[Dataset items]
┏━━

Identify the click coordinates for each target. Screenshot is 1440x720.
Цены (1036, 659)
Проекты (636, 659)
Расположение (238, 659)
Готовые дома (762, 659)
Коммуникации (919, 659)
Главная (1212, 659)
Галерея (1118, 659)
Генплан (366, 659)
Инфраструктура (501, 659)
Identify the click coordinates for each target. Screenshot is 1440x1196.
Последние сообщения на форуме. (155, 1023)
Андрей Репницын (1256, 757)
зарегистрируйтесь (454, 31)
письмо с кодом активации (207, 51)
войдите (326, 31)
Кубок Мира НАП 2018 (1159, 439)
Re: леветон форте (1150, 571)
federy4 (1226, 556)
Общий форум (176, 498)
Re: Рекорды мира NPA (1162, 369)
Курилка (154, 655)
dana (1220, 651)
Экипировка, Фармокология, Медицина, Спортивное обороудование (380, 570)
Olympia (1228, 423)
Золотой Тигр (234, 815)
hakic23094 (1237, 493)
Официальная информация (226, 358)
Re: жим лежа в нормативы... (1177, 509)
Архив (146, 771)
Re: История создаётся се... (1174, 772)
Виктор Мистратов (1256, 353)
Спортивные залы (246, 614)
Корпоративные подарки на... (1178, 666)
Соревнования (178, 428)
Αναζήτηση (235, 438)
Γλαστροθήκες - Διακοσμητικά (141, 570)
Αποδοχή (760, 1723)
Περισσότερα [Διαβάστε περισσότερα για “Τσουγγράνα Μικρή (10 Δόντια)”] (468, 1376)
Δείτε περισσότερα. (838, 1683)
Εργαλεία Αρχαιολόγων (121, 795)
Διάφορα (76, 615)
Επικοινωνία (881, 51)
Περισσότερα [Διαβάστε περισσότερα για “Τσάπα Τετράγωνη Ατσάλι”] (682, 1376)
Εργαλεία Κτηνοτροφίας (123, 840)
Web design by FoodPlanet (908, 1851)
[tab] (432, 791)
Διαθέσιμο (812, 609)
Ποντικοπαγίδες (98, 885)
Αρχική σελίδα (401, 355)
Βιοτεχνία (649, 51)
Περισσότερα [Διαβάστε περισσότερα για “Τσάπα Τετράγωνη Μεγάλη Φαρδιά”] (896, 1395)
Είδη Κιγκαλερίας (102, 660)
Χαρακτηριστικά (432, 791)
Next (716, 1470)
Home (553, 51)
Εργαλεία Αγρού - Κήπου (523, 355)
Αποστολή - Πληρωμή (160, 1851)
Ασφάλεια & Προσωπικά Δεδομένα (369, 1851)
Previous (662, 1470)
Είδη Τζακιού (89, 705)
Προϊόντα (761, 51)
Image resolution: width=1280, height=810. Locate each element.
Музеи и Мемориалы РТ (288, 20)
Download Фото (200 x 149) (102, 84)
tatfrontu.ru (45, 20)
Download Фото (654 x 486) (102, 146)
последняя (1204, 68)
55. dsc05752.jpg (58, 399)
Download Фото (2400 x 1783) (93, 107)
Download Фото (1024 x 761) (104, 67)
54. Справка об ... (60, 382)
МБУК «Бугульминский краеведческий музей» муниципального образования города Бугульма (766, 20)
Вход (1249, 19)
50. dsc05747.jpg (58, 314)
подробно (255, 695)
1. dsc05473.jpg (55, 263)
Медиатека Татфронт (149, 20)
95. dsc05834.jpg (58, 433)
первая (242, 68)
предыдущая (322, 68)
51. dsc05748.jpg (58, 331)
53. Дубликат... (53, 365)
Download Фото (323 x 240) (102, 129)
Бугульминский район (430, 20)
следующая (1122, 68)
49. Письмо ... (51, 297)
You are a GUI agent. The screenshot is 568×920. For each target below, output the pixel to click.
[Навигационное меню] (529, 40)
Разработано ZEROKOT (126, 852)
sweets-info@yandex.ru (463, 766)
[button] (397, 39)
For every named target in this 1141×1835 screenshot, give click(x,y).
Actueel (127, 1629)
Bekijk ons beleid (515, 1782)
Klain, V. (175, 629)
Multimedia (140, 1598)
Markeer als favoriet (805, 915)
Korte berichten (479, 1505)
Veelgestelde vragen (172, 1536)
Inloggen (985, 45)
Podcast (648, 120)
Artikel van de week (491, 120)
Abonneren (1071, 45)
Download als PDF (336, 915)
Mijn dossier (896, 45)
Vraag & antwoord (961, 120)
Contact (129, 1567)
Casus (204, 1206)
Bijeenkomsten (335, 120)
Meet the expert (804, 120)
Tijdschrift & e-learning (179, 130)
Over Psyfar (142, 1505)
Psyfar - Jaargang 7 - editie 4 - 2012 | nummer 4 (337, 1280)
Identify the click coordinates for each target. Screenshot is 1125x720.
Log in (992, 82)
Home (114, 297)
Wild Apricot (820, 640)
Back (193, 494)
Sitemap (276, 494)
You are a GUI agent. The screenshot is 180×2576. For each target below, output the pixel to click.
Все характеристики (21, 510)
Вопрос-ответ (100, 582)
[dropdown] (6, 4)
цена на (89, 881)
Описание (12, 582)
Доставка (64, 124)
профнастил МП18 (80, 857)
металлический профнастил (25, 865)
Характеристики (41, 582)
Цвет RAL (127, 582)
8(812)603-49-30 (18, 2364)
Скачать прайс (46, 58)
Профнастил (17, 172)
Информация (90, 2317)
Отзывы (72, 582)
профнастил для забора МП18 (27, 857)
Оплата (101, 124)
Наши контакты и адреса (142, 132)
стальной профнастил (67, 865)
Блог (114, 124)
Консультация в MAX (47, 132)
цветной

┗━━

■ Task goal: Please convert the data above, from the start through the line containing "Инфраструктура (501, 659)", into a JSON list of strings, one string per line, with blank lines omitted.

■ Solution to the problem:
[
  "Identify the click coordinates for each target. Screenshot is 1440x720.",
  "Цены (1036, 659)",
  "Проекты (636, 659)",
  "Расположение (238, 659)",
  "Готовые дома (762, 659)",
  "Коммуникации (919, 659)",
  "Главная (1212, 659)",
  "Галерея (1118, 659)",
  "Генплан (366, 659)",
  "Инфраструктура (501, 659)"
]